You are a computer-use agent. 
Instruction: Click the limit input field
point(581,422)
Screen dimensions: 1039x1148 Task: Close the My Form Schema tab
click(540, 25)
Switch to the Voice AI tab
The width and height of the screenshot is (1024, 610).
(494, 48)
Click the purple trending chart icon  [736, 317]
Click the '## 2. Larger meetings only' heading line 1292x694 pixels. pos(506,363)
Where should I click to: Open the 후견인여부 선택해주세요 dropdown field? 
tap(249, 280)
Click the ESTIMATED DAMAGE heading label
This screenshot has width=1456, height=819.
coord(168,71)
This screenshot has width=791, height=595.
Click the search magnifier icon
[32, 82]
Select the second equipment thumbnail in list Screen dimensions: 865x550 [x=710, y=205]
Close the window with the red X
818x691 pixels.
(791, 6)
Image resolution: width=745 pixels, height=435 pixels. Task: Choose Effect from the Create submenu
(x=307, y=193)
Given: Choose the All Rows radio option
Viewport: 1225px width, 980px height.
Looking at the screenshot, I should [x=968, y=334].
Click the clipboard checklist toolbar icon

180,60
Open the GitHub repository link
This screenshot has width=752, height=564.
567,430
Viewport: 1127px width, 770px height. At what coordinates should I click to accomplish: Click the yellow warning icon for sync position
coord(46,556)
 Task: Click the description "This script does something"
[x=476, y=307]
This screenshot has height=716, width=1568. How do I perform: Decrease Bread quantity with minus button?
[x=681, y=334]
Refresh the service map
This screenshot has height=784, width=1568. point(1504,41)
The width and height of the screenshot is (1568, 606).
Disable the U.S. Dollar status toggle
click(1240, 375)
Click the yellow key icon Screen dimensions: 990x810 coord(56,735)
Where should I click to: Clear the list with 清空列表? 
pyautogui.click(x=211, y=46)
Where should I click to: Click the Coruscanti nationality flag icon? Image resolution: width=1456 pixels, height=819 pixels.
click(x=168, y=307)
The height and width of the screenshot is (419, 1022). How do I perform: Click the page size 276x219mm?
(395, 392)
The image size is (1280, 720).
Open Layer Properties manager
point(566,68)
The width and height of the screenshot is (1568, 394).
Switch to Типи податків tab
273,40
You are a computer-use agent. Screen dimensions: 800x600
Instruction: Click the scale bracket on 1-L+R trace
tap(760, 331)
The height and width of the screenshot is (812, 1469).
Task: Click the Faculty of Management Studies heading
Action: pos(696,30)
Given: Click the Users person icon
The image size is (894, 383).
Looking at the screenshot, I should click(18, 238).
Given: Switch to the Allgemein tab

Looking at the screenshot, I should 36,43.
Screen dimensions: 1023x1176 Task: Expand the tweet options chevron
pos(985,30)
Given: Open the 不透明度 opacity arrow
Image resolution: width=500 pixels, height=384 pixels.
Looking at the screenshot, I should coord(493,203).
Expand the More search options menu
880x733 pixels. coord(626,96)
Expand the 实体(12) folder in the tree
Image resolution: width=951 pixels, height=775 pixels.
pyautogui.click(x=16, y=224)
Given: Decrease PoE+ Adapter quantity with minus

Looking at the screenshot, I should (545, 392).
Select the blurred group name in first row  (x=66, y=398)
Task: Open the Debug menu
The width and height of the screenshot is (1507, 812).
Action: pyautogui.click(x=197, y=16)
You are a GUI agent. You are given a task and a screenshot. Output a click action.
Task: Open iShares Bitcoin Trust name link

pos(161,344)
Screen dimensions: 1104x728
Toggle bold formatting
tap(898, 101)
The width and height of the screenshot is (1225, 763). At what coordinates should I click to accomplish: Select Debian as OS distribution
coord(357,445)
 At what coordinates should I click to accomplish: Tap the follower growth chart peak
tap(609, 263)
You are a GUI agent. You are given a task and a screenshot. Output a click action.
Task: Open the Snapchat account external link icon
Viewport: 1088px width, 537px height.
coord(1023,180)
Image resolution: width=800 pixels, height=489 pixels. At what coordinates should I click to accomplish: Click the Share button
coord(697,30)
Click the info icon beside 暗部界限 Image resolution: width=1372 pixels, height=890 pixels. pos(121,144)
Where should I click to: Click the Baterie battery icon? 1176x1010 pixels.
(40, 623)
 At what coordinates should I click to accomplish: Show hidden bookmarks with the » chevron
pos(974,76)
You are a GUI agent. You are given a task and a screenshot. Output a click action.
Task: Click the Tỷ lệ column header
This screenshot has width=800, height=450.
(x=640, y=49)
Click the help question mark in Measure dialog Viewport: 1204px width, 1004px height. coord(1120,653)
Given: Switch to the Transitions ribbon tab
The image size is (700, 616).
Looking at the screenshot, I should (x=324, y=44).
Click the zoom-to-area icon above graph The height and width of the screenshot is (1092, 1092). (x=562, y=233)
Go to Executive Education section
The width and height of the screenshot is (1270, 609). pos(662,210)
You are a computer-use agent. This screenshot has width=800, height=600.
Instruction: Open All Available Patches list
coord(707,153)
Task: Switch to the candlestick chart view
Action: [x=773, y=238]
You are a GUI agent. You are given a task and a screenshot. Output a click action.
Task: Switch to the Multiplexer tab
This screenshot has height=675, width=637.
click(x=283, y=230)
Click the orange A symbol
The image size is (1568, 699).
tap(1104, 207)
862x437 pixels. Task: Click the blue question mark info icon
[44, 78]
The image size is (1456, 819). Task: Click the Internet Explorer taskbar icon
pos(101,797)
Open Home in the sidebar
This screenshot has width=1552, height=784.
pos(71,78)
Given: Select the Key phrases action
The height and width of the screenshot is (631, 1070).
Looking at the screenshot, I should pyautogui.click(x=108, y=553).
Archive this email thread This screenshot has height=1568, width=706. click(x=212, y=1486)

· · ·

## EXERCISE GOAL
In the entries above, which lines hold the word "computer"? Copy them out.

## EXPECTED ANSWER
You are a computer-use agent. 
You are a computer-use agent. Screen dimensions: 800x600
You are a computer-use agent. This screenshot has width=800, height=600.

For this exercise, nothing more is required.